Think Global, Act Local

Dr Seuss had one thing right in Horton Hatches the Egg: he painted a picture of a world of global travel (at one point Horton is hauled across oceans to become an exhibit showing a man-elephant minding a she-bird’s nest).

Jobs have never been more transient or more transportable than now. “Talent Mobility” has become a buzzword within companies, with research showing that a third of global CEOs want to “reimagine their global rotations.” What this means is that the corporate world, and American corporations are some of the world’s largest employers outside of America, are constantly moving teams around the world. Those teams of course are in different time zones, which has given rise to the wonderful phrase “time zone adjacency.” What does this mean in practice? Even if you are in your office, you might be in a meeting with someone halfway around the world. At least some of you will be attending remotely, even if you technically work from an office.
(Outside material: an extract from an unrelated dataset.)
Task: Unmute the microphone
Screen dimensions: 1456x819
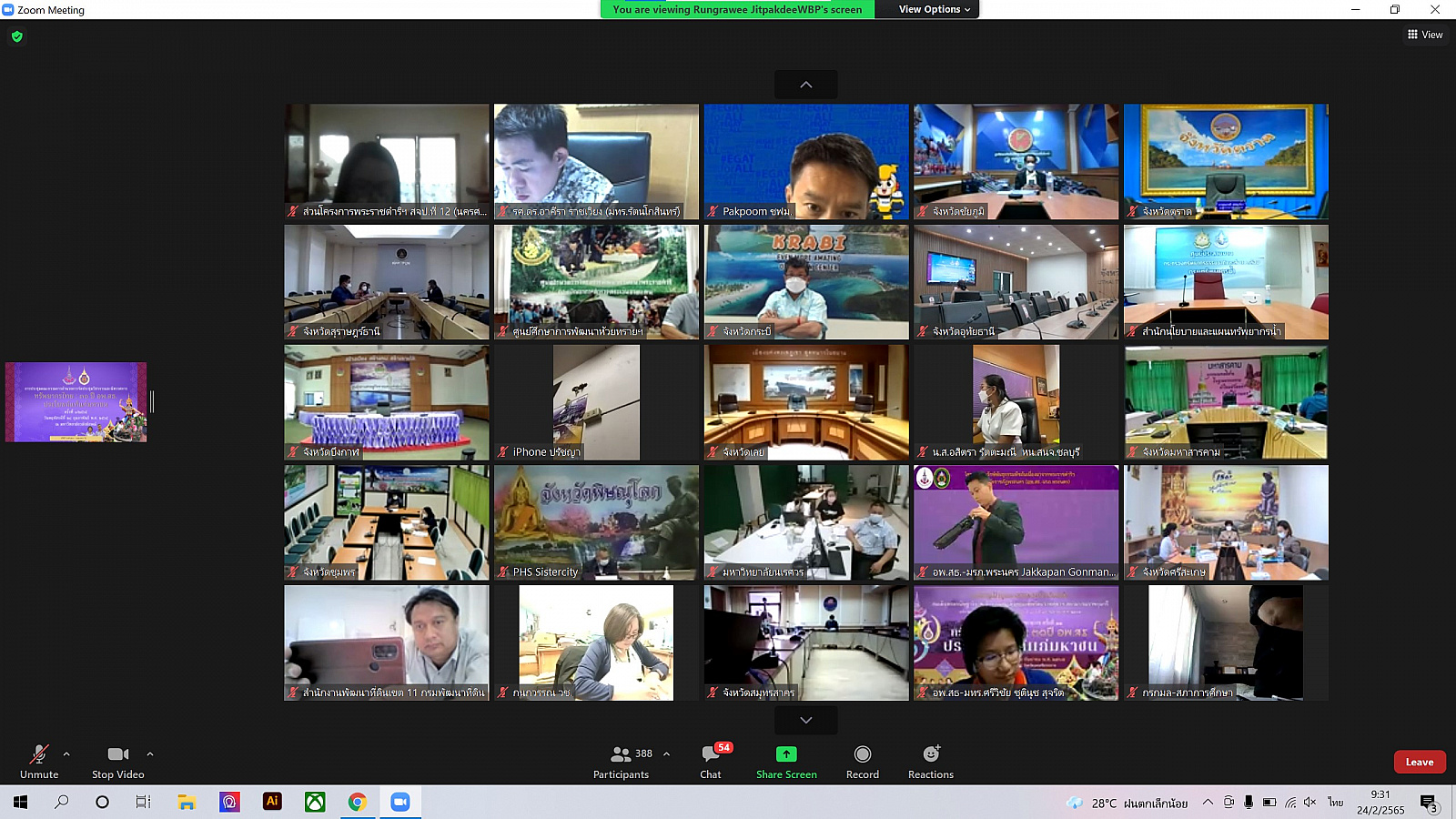Action: pos(39,762)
Ironically, the globalized model of managing jobs, of managing HR, of managing how hybrid works out has increasingly come to require local, iterative, customized solutions. There is no longer one size fits all when it comes to managing workforces. I think this is amazingly exciting and important, but I can see how it throws a spanner in the works of an entire generation of leaders brought up on a globalized standard—from the MBA to off-the-shelf solutions with names like “Agile.” If I sound sneery it’s because I am. There is nothing wrong with creating models or applying them, but that only goes so far. Emerging challenges require innovation, reaction, responsibility.

There are plenty of good leaders doing this, by the way. Companies from Atlassian to Salesforce, from Patagonia to Panasonic are embracing true flexibility. In Japan they call their flexibility policy “Work Your Way.” My friend and mentor Charles Handy, author of many business bestsellers with glorious titles like The Empty Raincoat, says, “We are all prisoners of our past. It is hard to think of things except in the way we have always thought of them. But that solves no problems and seldom changes anything.”
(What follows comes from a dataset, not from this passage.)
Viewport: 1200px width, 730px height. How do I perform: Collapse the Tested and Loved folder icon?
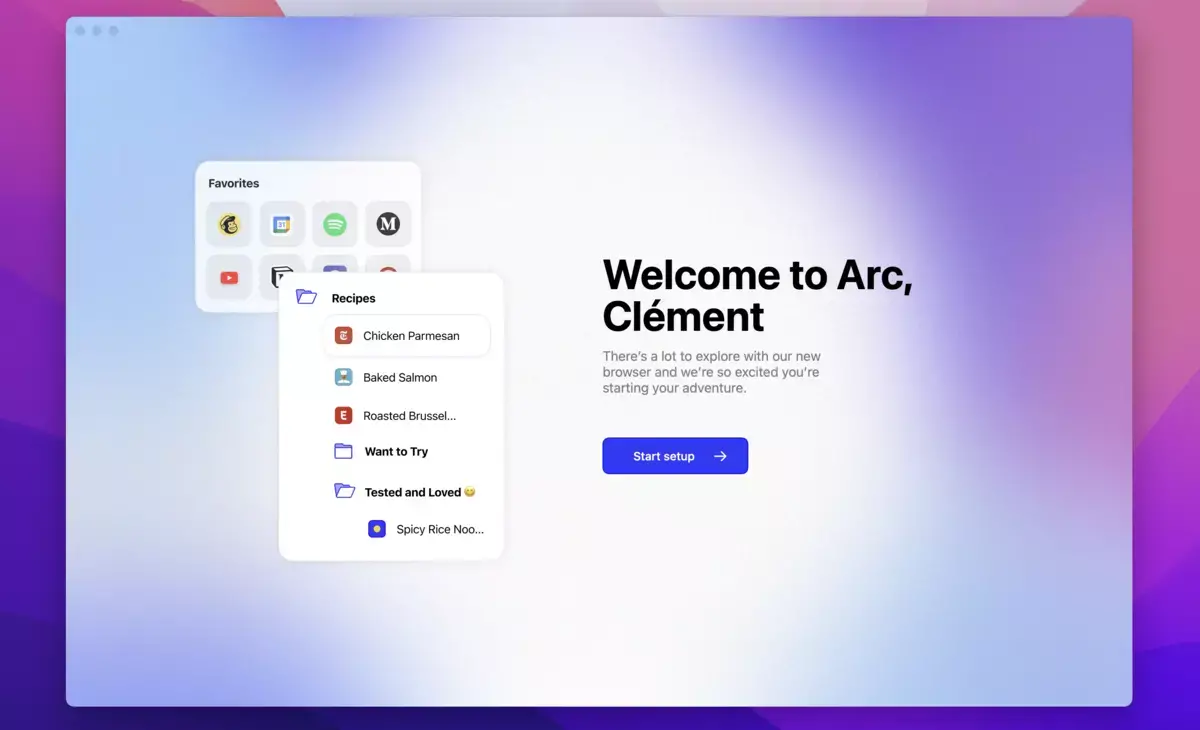click(344, 491)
The reality is that everyone serious and reasonable in leadership is doing their level best to iterate as they should, workplace by workplace, industry by industry, and not to try and impose a top-down model which is in itself an outdated working assumption about what success looks like. The corporate world is littered with the corpses of leaders who did not listen on all sorts of things. The BlackBerry, Blockbuster and Kodak are all examples of twentieth-century companies which rode huge technology waves and then did not embrace new times.
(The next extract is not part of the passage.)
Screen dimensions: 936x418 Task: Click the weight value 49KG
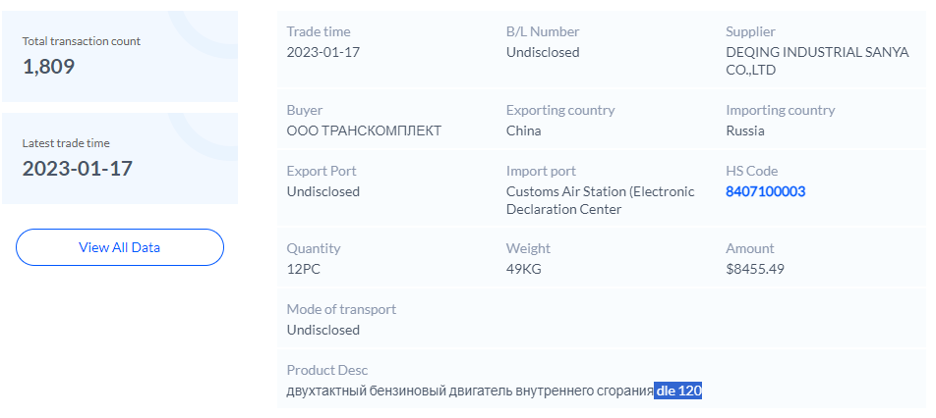click(523, 269)
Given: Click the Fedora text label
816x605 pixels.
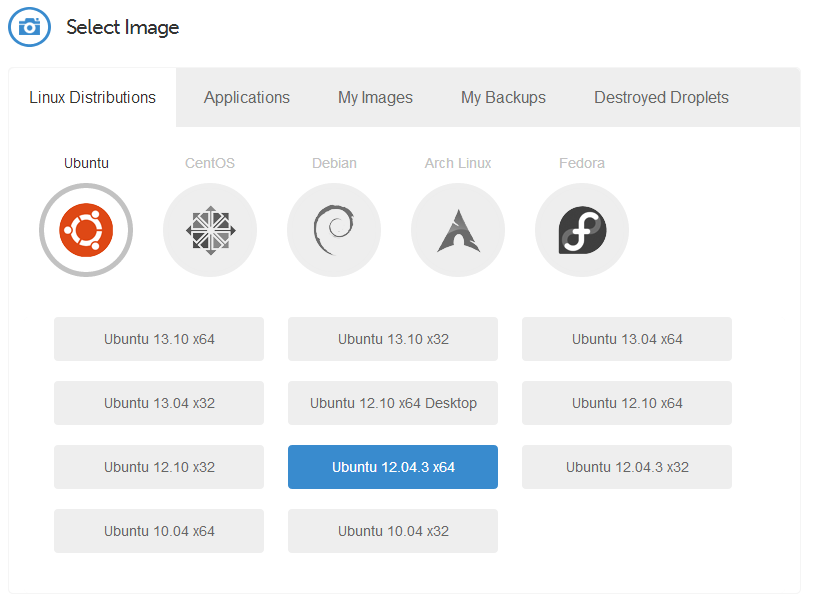Looking at the screenshot, I should [582, 163].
The leader who keeps failing to read the room on workforce flexibility looks Luddite. It’s as simple as that.

This battle between those who believe that flexible working is a combination of disloyalty, inefficiency or lack of work ethic, and those who believe that a new adaptive way of working has presented itself which should be taken advantage of is a particular shock to the American way of work, which has always been always on, and which has flipped since the pandemic from a live to work ethic to the precise opposite: work to live.

It is possible to have a foot in both camps. There are people who recognize that flexibility is about personalization by workplace, by team requirement, by deadline, by job. Nevertheless, the hostility to the notion of working flexibly remains, usually with men of a certain age in a certain kind of industry. Not all men, it should be said: the viral video of 2023 was the speech Andi Owen, CEO of MillerKnoll, gave to her executives telling them to leave “pity city” and “just get the damn $26 million” target.